# THE DATA
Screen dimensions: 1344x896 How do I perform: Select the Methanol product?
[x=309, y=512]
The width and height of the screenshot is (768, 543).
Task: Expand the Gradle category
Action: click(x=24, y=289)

# WHAT TO WORK ON
Reproduce the material exactly, from the first line to the last.

# SOLUTION TO THIS TASK
Screen dimensions: 1344x896 How do I perform: Select the Methanol product?
[x=309, y=512]
The width and height of the screenshot is (768, 543).
Task: Expand the Gradle category
Action: click(x=24, y=289)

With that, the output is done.